■ What to work on:
Every record must come back unchanged, apart from the pictures, which are dropped.

[Dataset entries]
------------------------

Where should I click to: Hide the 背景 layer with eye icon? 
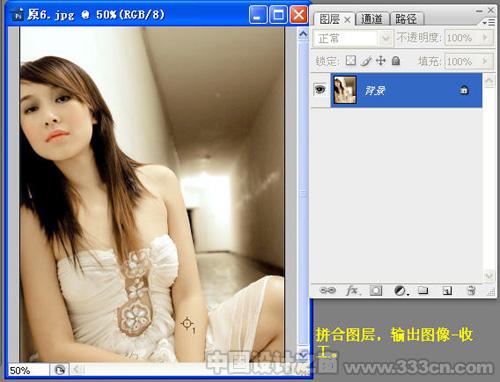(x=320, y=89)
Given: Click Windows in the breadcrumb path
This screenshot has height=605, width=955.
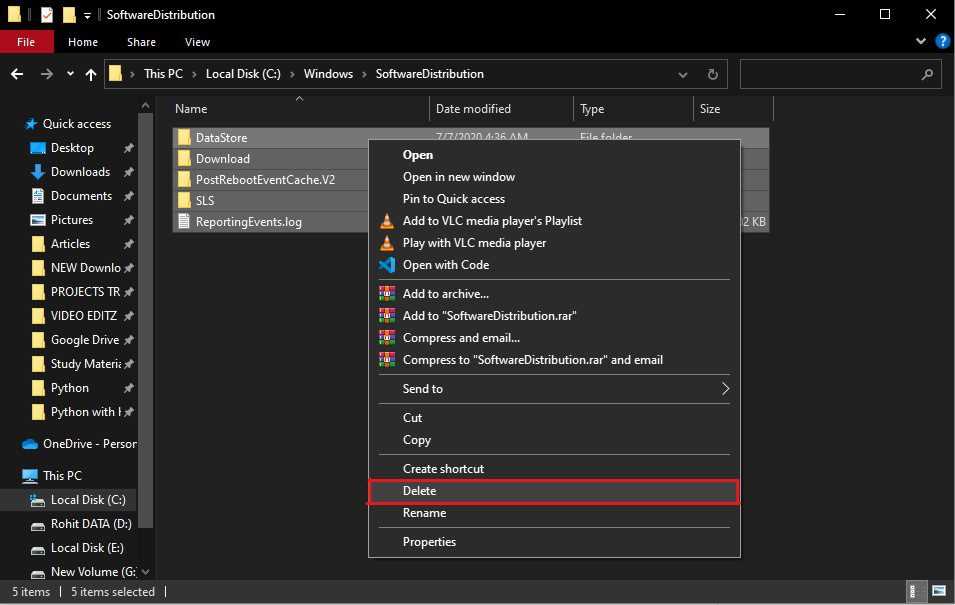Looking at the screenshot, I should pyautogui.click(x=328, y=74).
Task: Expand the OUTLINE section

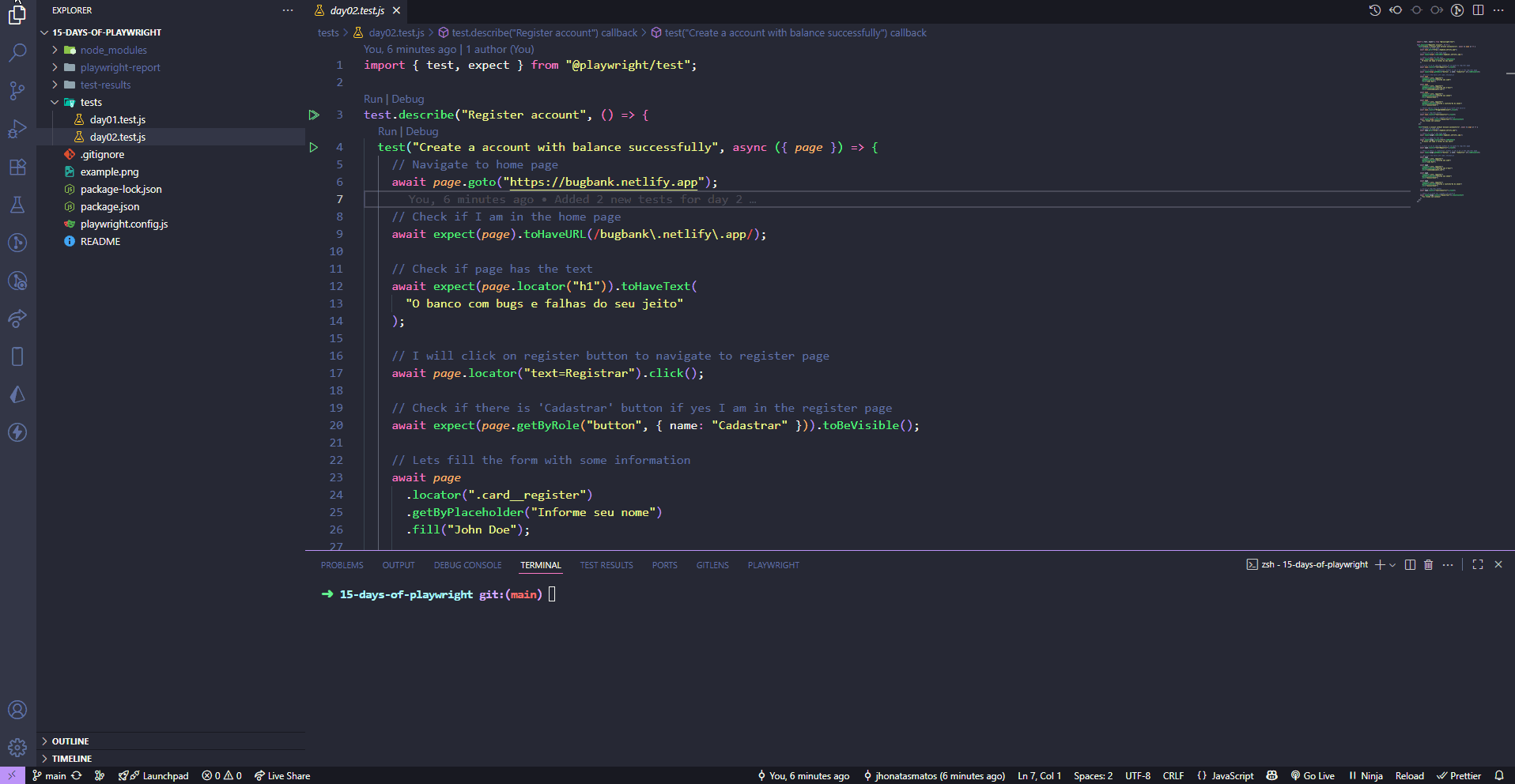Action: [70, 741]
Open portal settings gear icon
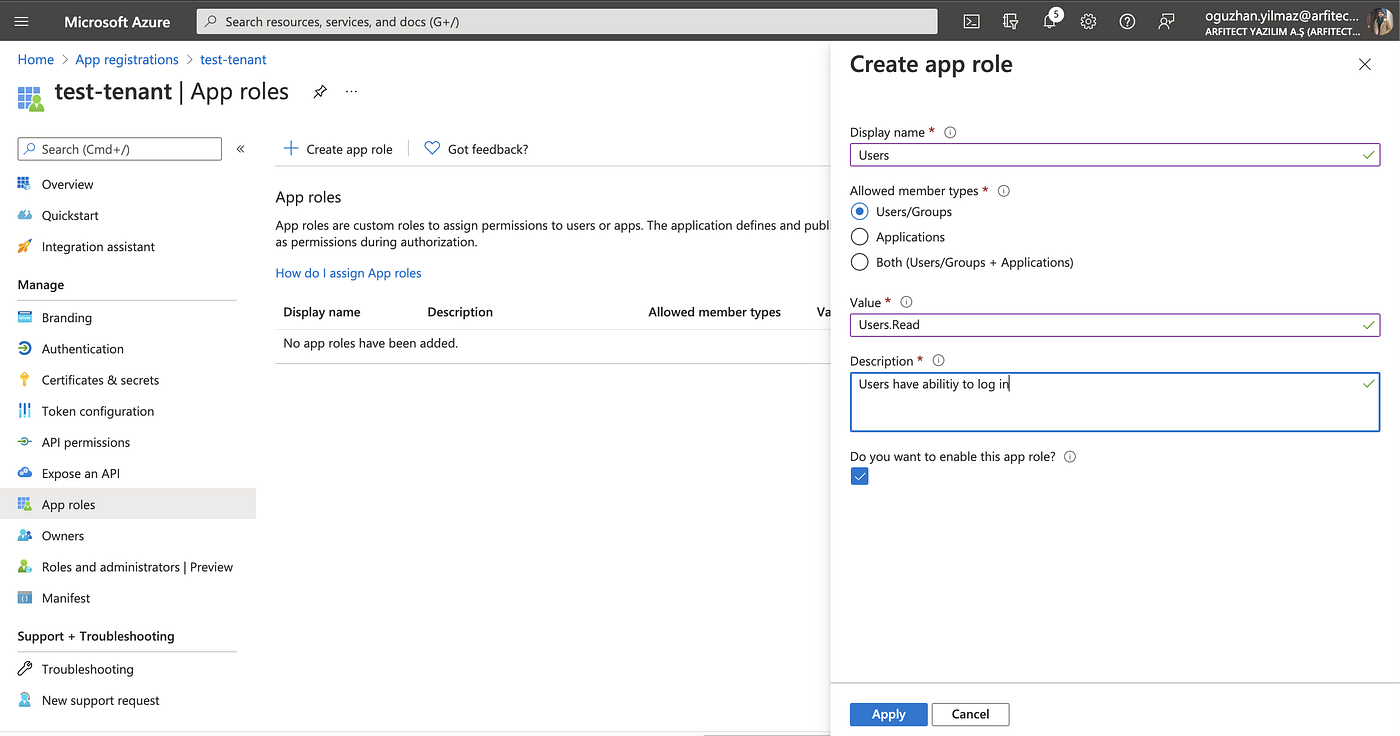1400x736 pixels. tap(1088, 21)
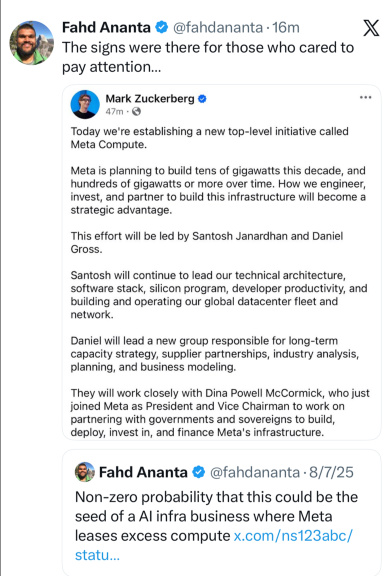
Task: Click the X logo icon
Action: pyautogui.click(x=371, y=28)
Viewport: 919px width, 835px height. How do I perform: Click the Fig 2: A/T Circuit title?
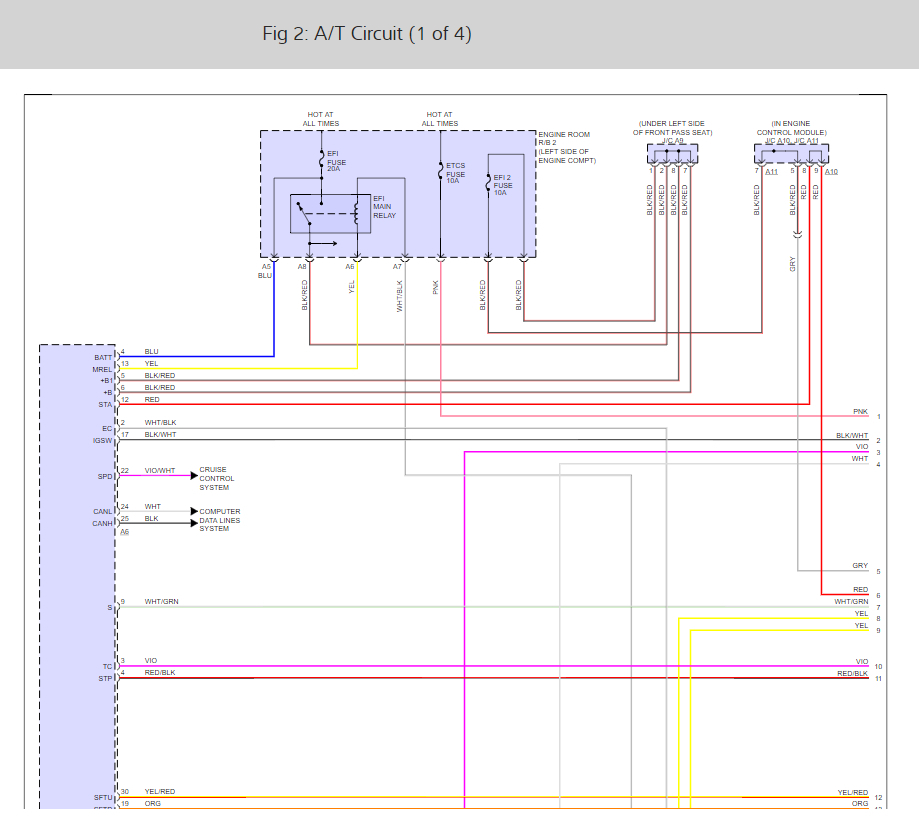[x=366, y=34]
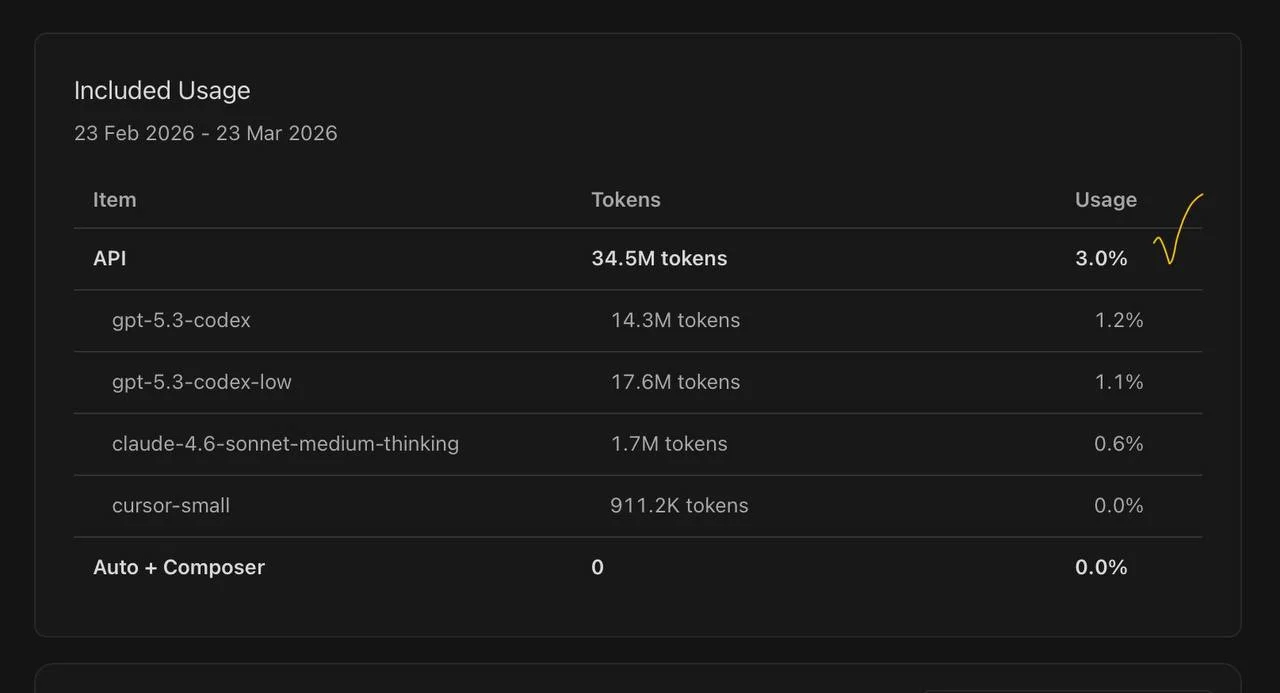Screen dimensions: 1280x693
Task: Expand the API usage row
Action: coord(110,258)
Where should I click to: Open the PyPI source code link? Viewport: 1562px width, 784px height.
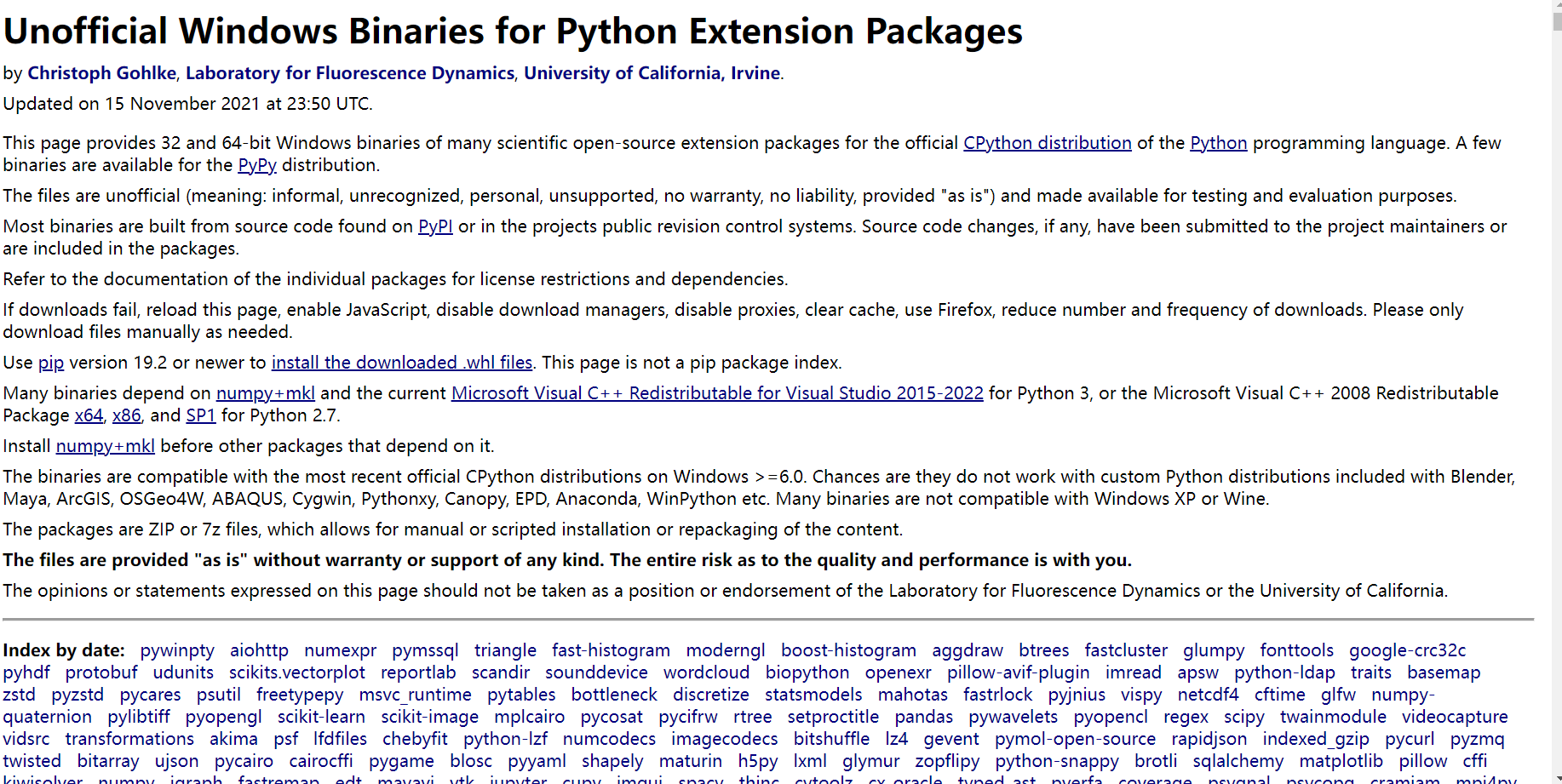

------------------------

■ Solution for this exercise:
Where should I click to: Hide the 背景 layer with eye icon? 
(x=320, y=89)
Given: Click Windows in the breadcrumb path
This screenshot has height=605, width=955.
Looking at the screenshot, I should pyautogui.click(x=328, y=74).
Task: Expand the OUTLINE section

Action: [70, 741]
Open portal settings gear icon
1400x736 pixels. tap(1088, 21)
Task: Click the X logo icon
Action: pyautogui.click(x=371, y=28)
Viewport: 919px width, 835px height. How do I perform: Click the Fig 2: A/T Circuit title?
[x=366, y=34]
Screen dimensions: 1280x693
Task: Expand the API usage row
Action: coord(110,258)
Where should I click to: Open the PyPI source code link? Viewport: 1562px width, 784px height.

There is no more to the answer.